In November 2006, Air Force Maj. Troy Gilbert recorded Christmas wishes and Bible verses for his wife and five children. He told them he would be home soon.
The video and his Christmas presents arrived a few days later — the same day casualty officers brought news of Gilbert's death outside Baghdad.
His Fort Worth-made F-16 hit the ground as he swooped low to protect Americans under fire. The act saved many lives and earned the Texas Tech graduate the Distinguished Flying Cross with Valor.
"They say he was very calm. He told this young man on the ground, 'I will not leave you,'" said the pilot's mother, Kaye Gilbert.
That makes it even harder for his family to accept that Troy Gilbert's remains were left behind when U.S. troops ended their mission in Iraq at the end of last year.
"Our hopes left with the troops when they left Iraq. So it was then we started questioning it," said Rhonda Jimmerson, Maj. Gilbert's sister, who now lives in Arlington.
After American forces pulled out, military mortuary affairs officials told the family there would be no more searches. Maj. Gilbert was officially "accounted for" because a tiny bit of identifiable issue was recovered from the cockpit and interred at Arlington National Cemetery.
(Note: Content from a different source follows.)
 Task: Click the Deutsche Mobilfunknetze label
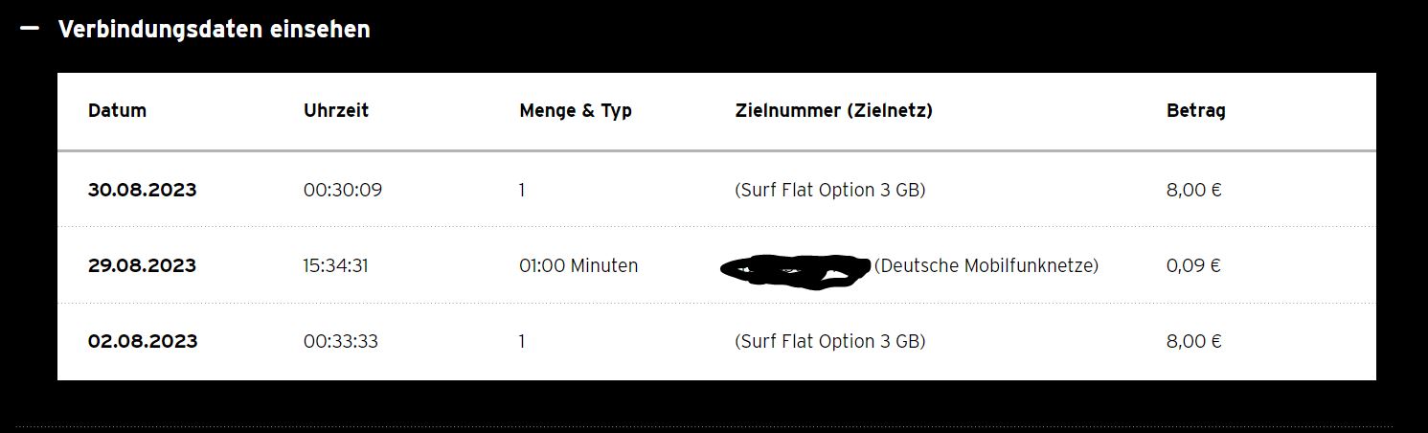coord(986,265)
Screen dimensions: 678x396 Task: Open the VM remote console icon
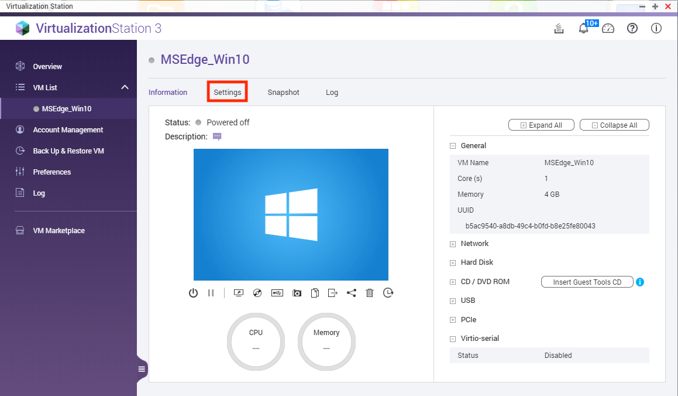point(238,293)
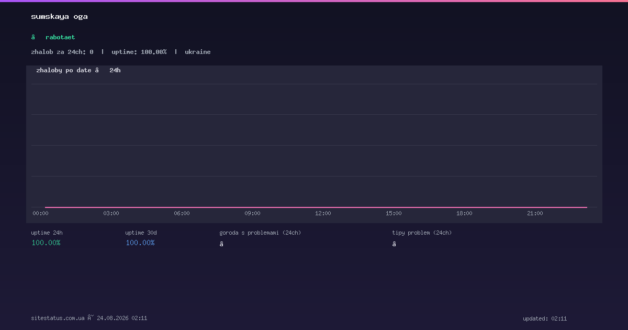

The problem is, the Gilberts know the airman's body survived intact, because insurgents removed it from the crash site. Nearly a year later, they used his exhumed corpse in a ghastly propaganda video.
In a News 8 report earlier this month, Kaye Gilbert made an emotional plea: "Since my son is partially in the ground in Arlington — one or two inches maybe, but 99 percent is still in the ground over there — and please, please, help us get him home."
The pain... and the plea... touched the highest levels of the Pentagon. Less than two weeks after our story was broadcast, officials notified the family that Secretary of the Air Force Michael Donley is stepping in.
He asked an Undersecretary of Defense for an exception to policy to allow a proactive search, writing that Maj. Gilbert's family deserves "nothing less than our best effort to recover his remains..."
"This is moving mountains," Rhonda Jimmerson said, letting herself smile at the news. She said her mother cried.
Maj. Gilbert's dad spent more than two decades in the Air Force. Kaye Gilbert was an Air Force secretary.
"This brought hope back to our family," Jimmerson said. "And that's what we were looking for... being able to look at tomorrow and know that they're looking... know that maybe one day, he's going to come home."
Others heard the Gilberts' plea, too.
Members of Congress launched inquiries. And Iraq war vets physically searched for Major Gilbert almost until the day U.S. troops departed the country in December.
"A young man who was in the military, he said three months ago he spent three days digging at a location," Jimmerson said, clearly moved by the efforts made to find her brother's body.
She said the family understands that Iraq may still be too dangerous to search again soon. She added, however, it is comforting to hear that what can be done will be done to bring Maj. Troy Gilbert home to Texas.